Well after a few months i'm still struggling to understand this!

This is how far i've got..

I've got 2 Polynomials:
3x+2
2x^2 + x + 1

Using coefficient representation:

3x+2 = (2,3,0,0)
2x^2 + x + 1 = (1,1,2,0)

Now i'm stuck. Here is the solution. I don't understand the part where it converts these two things to :

FFT(1, 1, 2, 0) = (4, 11+i, 2,−1−i)
FFT(2, 3, 0, 0) = (5, 2 + 3i,−1, 2 − 3i)

Anyone explain this? I know it's a long shot!

Here is the actual solution:

fft.JPG
 
The fact that its a polynomial basis is a red herring, it doesnt make any difference from polynomial to euclidean or any other basis. The reason that there are 4 coordinates is presumably that without some funny modification you can only FFT a signal size 2^n.
The inversion they have there is I think the iDFT inversion (does the same thing as the iFFT). If its acceptable to calculate that way you could just left multiply your polynomial vectors by the 4x4 DFT matrix.
 
Okay well to start with the FT. The idea is best approached (IMO) is from the compression angle. You have some function and you want to reconstruct it using as little information as is possible. So in text say I have

hbob, gbob,fbob,jbob

The common component is bob right? So to compress it replace bob with say

hx,gx,fx,jx

So as long as the follow on process know's that x is bob it can reconstruct that string completely.

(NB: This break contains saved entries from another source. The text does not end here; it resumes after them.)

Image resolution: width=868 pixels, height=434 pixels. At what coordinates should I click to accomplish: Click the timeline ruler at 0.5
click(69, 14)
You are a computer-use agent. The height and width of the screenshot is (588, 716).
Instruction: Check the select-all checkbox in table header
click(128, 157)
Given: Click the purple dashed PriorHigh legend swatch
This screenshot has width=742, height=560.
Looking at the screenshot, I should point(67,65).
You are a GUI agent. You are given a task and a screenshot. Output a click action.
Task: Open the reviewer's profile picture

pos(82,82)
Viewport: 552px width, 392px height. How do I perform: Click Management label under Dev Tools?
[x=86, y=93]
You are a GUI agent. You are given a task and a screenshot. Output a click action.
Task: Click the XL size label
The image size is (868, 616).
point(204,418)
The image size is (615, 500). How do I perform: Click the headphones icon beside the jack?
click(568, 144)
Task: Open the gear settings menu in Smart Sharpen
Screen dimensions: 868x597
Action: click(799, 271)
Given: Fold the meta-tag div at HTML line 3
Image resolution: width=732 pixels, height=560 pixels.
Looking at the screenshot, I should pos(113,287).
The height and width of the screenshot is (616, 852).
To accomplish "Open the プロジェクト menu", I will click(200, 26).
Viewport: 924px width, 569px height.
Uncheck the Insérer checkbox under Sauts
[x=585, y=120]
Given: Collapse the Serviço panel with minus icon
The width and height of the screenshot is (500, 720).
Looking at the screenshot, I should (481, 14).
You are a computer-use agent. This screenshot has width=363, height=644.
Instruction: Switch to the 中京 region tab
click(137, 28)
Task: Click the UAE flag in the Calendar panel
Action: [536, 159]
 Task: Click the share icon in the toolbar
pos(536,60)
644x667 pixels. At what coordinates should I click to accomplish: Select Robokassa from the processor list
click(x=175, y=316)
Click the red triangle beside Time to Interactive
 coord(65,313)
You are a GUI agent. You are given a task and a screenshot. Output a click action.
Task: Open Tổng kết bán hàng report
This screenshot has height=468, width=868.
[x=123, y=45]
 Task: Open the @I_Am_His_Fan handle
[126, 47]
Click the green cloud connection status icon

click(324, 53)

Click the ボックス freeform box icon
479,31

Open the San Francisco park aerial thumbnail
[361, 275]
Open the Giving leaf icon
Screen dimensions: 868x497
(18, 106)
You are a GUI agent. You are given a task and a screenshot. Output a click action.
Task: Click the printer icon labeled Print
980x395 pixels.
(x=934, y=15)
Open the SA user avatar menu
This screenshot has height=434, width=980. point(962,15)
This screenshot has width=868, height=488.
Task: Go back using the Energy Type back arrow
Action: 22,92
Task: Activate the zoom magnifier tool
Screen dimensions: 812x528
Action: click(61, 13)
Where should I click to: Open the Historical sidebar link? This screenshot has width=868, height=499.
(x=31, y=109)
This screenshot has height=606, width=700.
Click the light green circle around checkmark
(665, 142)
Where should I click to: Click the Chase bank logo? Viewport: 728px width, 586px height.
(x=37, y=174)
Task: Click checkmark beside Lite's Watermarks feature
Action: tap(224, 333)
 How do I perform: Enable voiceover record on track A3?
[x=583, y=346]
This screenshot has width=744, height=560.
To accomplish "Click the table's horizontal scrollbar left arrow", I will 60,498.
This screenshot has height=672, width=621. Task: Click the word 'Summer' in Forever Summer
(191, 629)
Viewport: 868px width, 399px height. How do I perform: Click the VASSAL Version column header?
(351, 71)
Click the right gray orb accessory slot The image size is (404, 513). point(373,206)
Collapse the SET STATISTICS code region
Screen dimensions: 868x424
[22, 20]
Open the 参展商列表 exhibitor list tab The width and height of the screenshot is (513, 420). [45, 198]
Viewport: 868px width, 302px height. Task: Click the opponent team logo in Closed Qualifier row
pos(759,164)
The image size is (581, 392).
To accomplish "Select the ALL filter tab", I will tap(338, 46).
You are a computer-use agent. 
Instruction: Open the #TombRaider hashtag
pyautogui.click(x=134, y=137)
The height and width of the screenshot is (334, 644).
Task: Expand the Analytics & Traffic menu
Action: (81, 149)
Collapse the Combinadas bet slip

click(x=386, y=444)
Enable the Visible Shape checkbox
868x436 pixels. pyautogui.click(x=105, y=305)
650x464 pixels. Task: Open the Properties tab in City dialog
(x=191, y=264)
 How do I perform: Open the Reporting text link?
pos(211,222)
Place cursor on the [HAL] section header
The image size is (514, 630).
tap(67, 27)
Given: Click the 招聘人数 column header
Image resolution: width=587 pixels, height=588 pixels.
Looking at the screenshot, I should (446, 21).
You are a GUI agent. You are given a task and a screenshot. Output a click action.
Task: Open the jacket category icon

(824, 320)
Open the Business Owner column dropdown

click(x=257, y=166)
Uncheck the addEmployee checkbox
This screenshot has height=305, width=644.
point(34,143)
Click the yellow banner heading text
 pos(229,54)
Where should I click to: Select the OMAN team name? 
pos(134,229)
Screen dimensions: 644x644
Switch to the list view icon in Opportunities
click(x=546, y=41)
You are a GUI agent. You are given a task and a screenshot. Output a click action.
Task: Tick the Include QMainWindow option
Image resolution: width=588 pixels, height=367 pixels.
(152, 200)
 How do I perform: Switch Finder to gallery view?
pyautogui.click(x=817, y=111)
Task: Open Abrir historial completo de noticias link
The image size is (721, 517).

The only real difference with the FT is that it's not looking for strings of letters it's looking at sines and cosines and different frequencies. So it's saying, okay in this segment of a signal what frequencies are present? And that's why you get a set of coefficients which represent the contribution to a signal of sine and cosines at different frequencies. Now with almost all signals most of these coefficients are zero, so you actually only need to record very few coefficients to reconstruct the signal.

A better overview than any of my lecturers ever managed to put across...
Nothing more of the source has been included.